Day: August 16, 2013
Writing up the Paul Fronczak case
I’ve started writing up the story of the disappearance, recovery and un-recovery of baby Paul Fronczak. (Chances are, if you’re reading this blog, you know who he is already.) It’s going to take awhile. The Facebook page about his case has loads of articles from back in the sixties when this happened.
It’s a heck of a story, Bobby Dunbar all over again. With the difference that Bobby Dunbar’s parents died believing they had their son back, and Paul Fronczak’s parents are both still alive. I wonder how they’re taking it. He was their second child; the first had been born dead.
The chances of finding the real Paul Fronczak are remote. Even more remote are the chances of finding his abductor alive. If she was 35 to 40 years old in 1964, she’d be in her eighties now and very possibly beyond the reach of what justice humans can mete out. That woman sounds absolutely chilling. She hung around the hospital for at least four fracking hours, apparently baby-shopping. She had the hospital’s layout and staff routines down. And she stayed calm the whole time and fooled patients and staff alike. I think she must have been plotting for months.
The Fronczak parents are of Polish and Croatian descent; the boy they raised, according to his DNA, has Jewish ancestry.
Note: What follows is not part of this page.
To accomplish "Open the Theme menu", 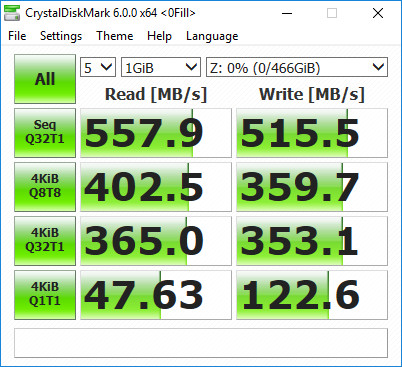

Ancestry.com managed to track down a third cousin in their database, but that’s not much of a lead because people usually have thousands of third cousins they have no idea exist.
In the meantime, for me, writing up this case is troublesome because there are two Paul Fronczaks here: there’s Paul the kidnapped baby and Paul the adult who, it turns out, was not the kidnapped baby, but has no other name. How do I refer to them so there’s no confusion? Maybe call the kidnapped one “baby Paul” and the other just “Paul”?
Mathematics
There are 114 Charley Project related emails awaiting my attention. Not all of them are new; some are as much as two months old. Most of them, thank goodness, don’t need to be replied to; I just need to take what’s there and figure out what needs updated/added and write it up and post it.
There are 48 Charley Project related articles and general miscellany in my bookmarks.
There are 35 updated cases from NamUs whose updates I need to write up.
I’m not even going to try to count the yet-to-be-added cases.
And there is one of me, kvetching and procrastinating as usual.
Flashback Friday: Joseph Sireci
Joseph Sireci disappeared from Philadelphia in May 1983 — thirty years ago. He apparently left home to drive to work. He planned to stop at the laundromat on the way. Sireci never arrived at either the laundromat or his job and was never seen again. His car disappeared with him and it’s never been found either.
A lot of times, when people disappear with their cars and there’s no evidence of foul play but no evidence that they left on their own either, it turns out they accidentally drove off a cliff or into a lake or something. But Sireci vanished from Philadelphia; I don’t think you could get into a fatal car accident there without people noticing.
I don’t have much more than that on his disappearance. There are a few distinguishing characteristics: a scar, a mole, and three teeth missing. His blood type is AB, the rarest kind; this Red Cross chart says only 4% of white people have AB blood.
A note of minor interest: Sireci was last seen sometime between 10:00 p.m. and 4:30 a.m. — an unusually large time frame — and his date of disappearance is given as May 27, but I’m not sure if they mean 10:00 p.m. on May 27 — in which case he might have really disappeared on May 28 — or 4:30 a.m. on May 27 — in which case he might have disappeared on May 26.
He was 63 years old at the time of his disappearance, so even if he didn’t meet with foul play, chances are Sireci isn’t alive today. But he may have children or grandchildren still living who, I’m sure, would like to know his fate.